**EXERCISE DESCRIPTION**
Print every line below without adding or leaving out a single word.

[[ RECORDS SHOWN open ]]

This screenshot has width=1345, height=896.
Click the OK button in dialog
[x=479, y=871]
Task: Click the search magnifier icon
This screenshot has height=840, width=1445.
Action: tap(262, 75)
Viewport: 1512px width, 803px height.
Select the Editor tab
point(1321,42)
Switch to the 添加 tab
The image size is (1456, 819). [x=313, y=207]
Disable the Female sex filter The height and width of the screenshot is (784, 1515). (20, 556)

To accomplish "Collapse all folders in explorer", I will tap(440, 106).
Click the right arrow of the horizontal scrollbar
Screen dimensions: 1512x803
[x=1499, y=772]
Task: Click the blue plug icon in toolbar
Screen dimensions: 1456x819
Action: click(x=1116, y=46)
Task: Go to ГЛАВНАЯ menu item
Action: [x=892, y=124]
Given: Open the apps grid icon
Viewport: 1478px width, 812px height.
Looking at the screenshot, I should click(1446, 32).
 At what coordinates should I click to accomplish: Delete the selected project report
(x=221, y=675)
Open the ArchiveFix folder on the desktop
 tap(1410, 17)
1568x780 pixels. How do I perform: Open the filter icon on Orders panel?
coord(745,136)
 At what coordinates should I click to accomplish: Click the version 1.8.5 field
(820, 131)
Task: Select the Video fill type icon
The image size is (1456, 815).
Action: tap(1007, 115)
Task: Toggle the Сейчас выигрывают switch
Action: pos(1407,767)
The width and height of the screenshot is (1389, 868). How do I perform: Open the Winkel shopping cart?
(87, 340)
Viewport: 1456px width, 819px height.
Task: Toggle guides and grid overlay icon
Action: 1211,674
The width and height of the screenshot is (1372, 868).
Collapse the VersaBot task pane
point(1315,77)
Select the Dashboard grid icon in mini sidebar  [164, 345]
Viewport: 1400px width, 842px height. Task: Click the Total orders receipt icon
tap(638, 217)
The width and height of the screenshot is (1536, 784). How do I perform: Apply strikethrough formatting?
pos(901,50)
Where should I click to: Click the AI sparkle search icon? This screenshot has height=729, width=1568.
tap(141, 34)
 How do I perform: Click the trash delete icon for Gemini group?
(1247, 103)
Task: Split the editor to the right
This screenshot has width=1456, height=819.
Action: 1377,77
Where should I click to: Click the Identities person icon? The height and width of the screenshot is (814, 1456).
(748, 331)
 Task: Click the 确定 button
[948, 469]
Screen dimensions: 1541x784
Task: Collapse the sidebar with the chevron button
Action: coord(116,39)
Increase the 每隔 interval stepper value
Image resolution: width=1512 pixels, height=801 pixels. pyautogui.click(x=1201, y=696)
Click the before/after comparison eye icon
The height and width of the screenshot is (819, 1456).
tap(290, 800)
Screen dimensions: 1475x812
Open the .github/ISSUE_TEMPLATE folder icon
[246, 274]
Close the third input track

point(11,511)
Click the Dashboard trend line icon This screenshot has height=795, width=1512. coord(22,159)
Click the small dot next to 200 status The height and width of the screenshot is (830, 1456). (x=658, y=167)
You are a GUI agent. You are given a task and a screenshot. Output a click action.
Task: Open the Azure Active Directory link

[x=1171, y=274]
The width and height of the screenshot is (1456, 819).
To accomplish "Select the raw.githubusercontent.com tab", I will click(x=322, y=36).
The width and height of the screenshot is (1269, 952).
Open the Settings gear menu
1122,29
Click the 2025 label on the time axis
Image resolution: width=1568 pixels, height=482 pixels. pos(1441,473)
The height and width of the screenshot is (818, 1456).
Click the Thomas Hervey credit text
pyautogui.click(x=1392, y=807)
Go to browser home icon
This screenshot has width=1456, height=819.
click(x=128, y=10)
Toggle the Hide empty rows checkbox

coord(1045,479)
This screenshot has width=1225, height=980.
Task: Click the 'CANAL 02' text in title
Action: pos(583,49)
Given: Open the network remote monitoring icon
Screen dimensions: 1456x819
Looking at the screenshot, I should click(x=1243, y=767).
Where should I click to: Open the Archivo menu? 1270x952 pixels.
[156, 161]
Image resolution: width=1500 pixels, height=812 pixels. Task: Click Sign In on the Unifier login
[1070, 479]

[[ RECORDS SHOWN closed ]]

**RESULT FOR THIS EXERCISE**
This screenshot has width=1345, height=896.
Click the OK button in dialog
[x=479, y=871]
Task: Click the search magnifier icon
This screenshot has height=840, width=1445.
Action: tap(262, 75)
Viewport: 1512px width, 803px height.
Select the Editor tab
point(1321,42)
Switch to the 添加 tab
The image size is (1456, 819). [x=313, y=207]
Disable the Female sex filter The height and width of the screenshot is (784, 1515). (20, 556)

To accomplish "Collapse all folders in explorer", I will tap(440, 106).
Click the right arrow of the horizontal scrollbar
Screen dimensions: 1512x803
[x=1499, y=772]
Task: Click the blue plug icon in toolbar
Screen dimensions: 1456x819
Action: click(x=1116, y=46)
Task: Go to ГЛАВНАЯ menu item
Action: [x=892, y=124]
Given: Open the apps grid icon
Viewport: 1478px width, 812px height.
Looking at the screenshot, I should click(1446, 32).
 At what coordinates should I click to accomplish: Delete the selected project report
(x=221, y=675)
Open the ArchiveFix folder on the desktop
 tap(1410, 17)
1568x780 pixels. How do I perform: Open the filter icon on Orders panel?
coord(745,136)
 At what coordinates should I click to accomplish: Click the version 1.8.5 field
(820, 131)
Task: Select the Video fill type icon
The image size is (1456, 815).
Action: tap(1007, 115)
Task: Toggle the Сейчас выигрывают switch
Action: pos(1407,767)
The width and height of the screenshot is (1389, 868). How do I perform: Open the Winkel shopping cart?
(87, 340)
Viewport: 1456px width, 819px height.
Task: Toggle guides and grid overlay icon
Action: 1211,674
The width and height of the screenshot is (1372, 868).
Collapse the VersaBot task pane
point(1315,77)
Select the Dashboard grid icon in mini sidebar  [164, 345]
Viewport: 1400px width, 842px height. Task: Click the Total orders receipt icon
tap(638, 217)
The width and height of the screenshot is (1536, 784). How do I perform: Apply strikethrough formatting?
pos(901,50)
Where should I click to: Click the AI sparkle search icon? This screenshot has height=729, width=1568.
tap(141, 34)
 How do I perform: Click the trash delete icon for Gemini group?
(1247, 103)
Task: Split the editor to the right
This screenshot has width=1456, height=819.
Action: 1377,77
Where should I click to: Click the Identities person icon? The height and width of the screenshot is (814, 1456).
(748, 331)
 Task: Click the 确定 button
[948, 469]
Screen dimensions: 1541x784
Task: Collapse the sidebar with the chevron button
Action: coord(116,39)
Increase the 每隔 interval stepper value
Image resolution: width=1512 pixels, height=801 pixels. pyautogui.click(x=1201, y=696)
Click the before/after comparison eye icon
The height and width of the screenshot is (819, 1456).
tap(290, 800)
Screen dimensions: 1475x812
Open the .github/ISSUE_TEMPLATE folder icon
[246, 274]
Close the third input track

point(11,511)
Click the Dashboard trend line icon This screenshot has height=795, width=1512. coord(22,159)
Click the small dot next to 200 status The height and width of the screenshot is (830, 1456). (x=658, y=167)
You are a GUI agent. You are given a task and a screenshot. Output a click action.
Task: Open the Azure Active Directory link

[x=1171, y=274]
The width and height of the screenshot is (1456, 819).
To accomplish "Select the raw.githubusercontent.com tab", I will click(x=322, y=36).
The width and height of the screenshot is (1269, 952).
Open the Settings gear menu
1122,29
Click the 2025 label on the time axis
Image resolution: width=1568 pixels, height=482 pixels. pos(1441,473)
The height and width of the screenshot is (818, 1456).
Click the Thomas Hervey credit text
pyautogui.click(x=1392, y=807)
Go to browser home icon
This screenshot has width=1456, height=819.
click(x=128, y=10)
Toggle the Hide empty rows checkbox

coord(1045,479)
This screenshot has width=1225, height=980.
Task: Click the 'CANAL 02' text in title
Action: pos(583,49)
Given: Open the network remote monitoring icon
Screen dimensions: 1456x819
Looking at the screenshot, I should click(x=1243, y=767).
Where should I click to: Open the Archivo menu? 1270x952 pixels.
[156, 161]
Image resolution: width=1500 pixels, height=812 pixels. Task: Click Sign In on the Unifier login
[1070, 479]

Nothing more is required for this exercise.